Największą - 191,9 tys. zł - dotację z kasy miasta dostał siatkarski UMKS Kęczanin Kęty. To dotacja najwyższa spośród wszystkich udzielonych, ale i tak dużo poniżej oczekiwań działaczy, którzy w pierwotnej wersji wnioskowali aż o 456 tys. zł na siatkówkę (potem ograniczyli projekt o połowę).
Ta różnica wcale nie musi dziwić. Wszak z Kęczaninem związany jest radny Marek Błasiak, główny krytyk burmistrza Krzysztofa Klęczara i jego rywal w wyborach samorządowych w październiku 2018 roku.

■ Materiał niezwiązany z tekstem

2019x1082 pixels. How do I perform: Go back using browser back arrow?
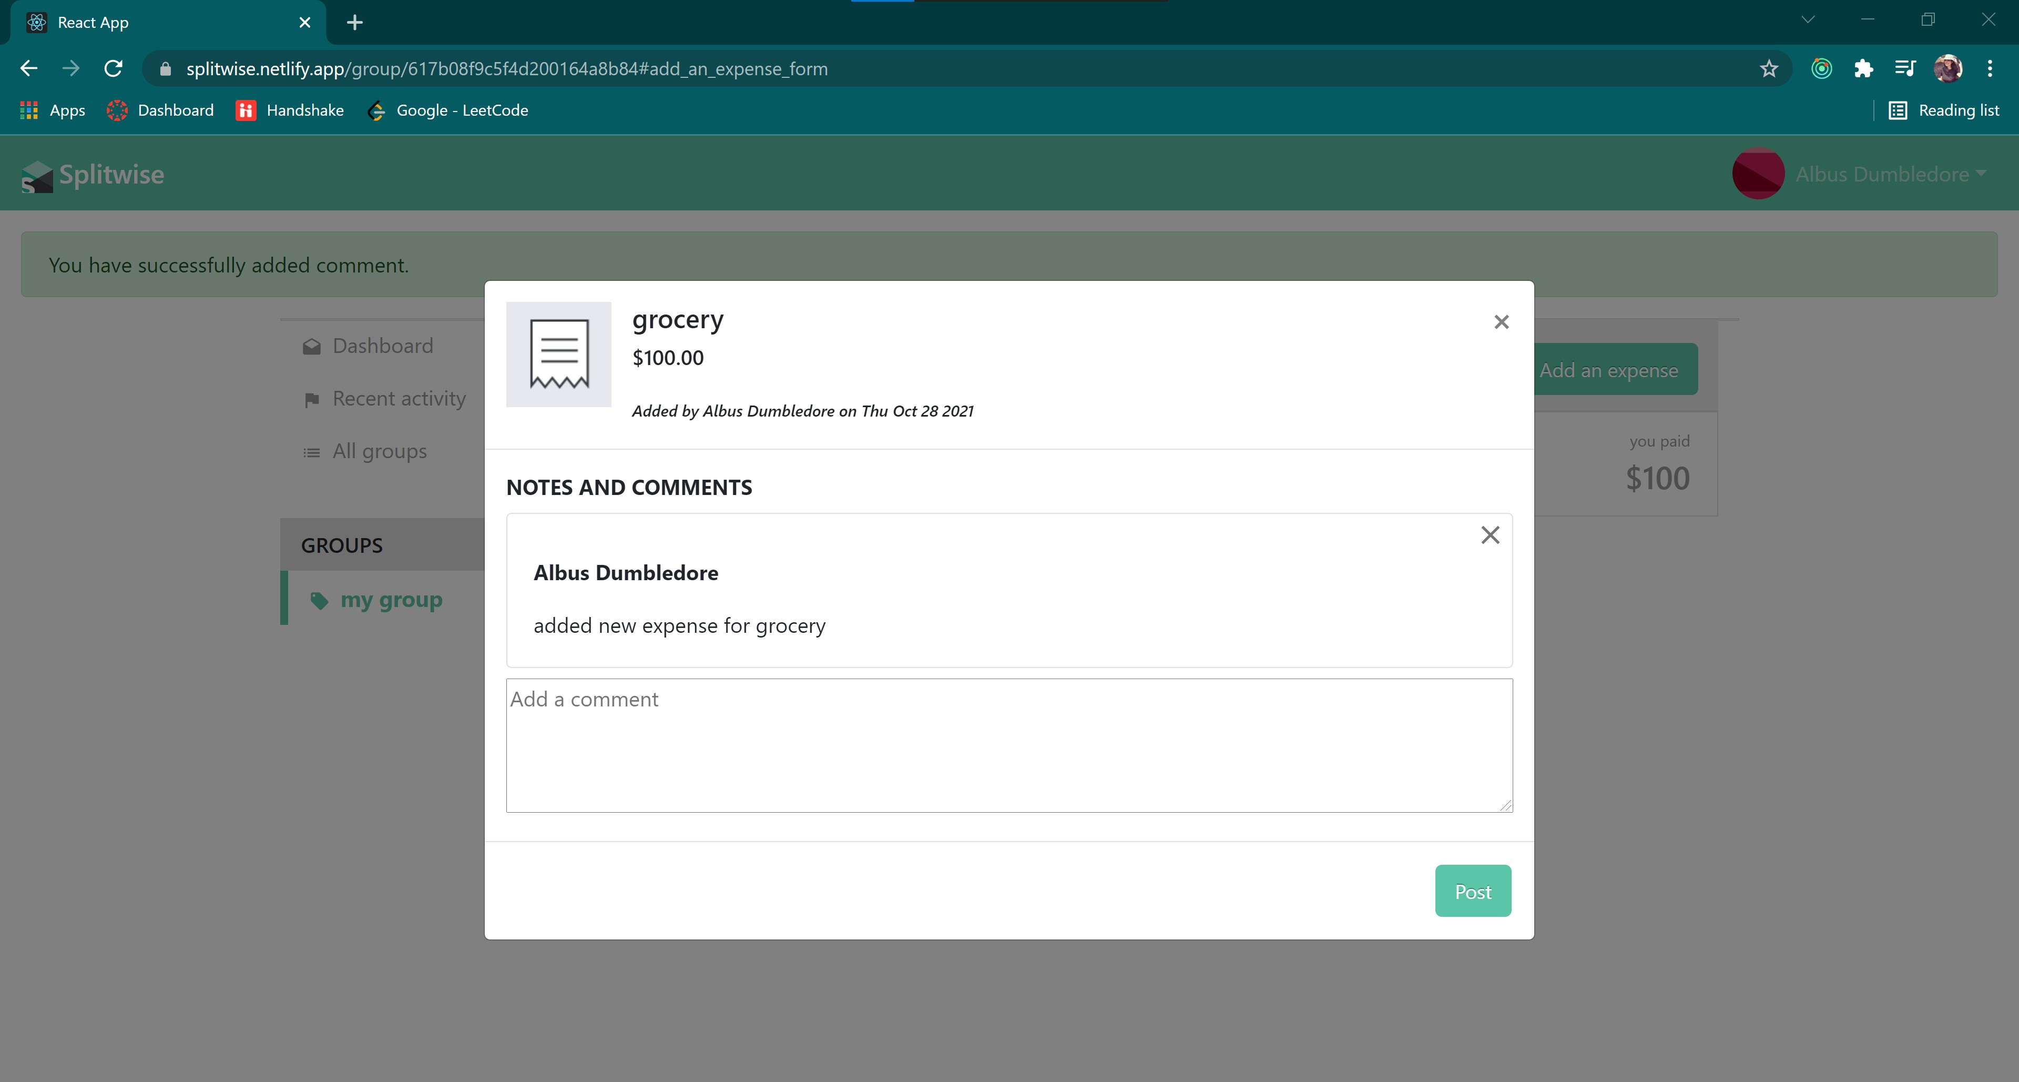click(x=29, y=69)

Dla porównania, w sąsiednim mieście siatkarski MKS Andrychów otrzymał na ten rok od władz Andrychowa dotację w wysokości 360 tys. zł.
źródło: UG Kęty
ptak, 06.02.2019 08:22
Przecież burmistrz jest bezpartyjny i ponad podziałami. Tak się zawsze chwalił publicznie przed wyborami :D
ulubieniec, 05.02.2019 17:01
"Wszak z Kęczaninem związany jest radny Marek Błasiak, główny krytyk burmistrza Krzysztofa Klęczara i jego rywal w wyborach samorządowych w październiku 2018 roku." - czy dziennikarz sugeruje,że przy przyznawaniu dotacji kierowano się innymi względami niż tymi którymi powinno brać się pod uwagę przy rozdzielaniu takich środków ?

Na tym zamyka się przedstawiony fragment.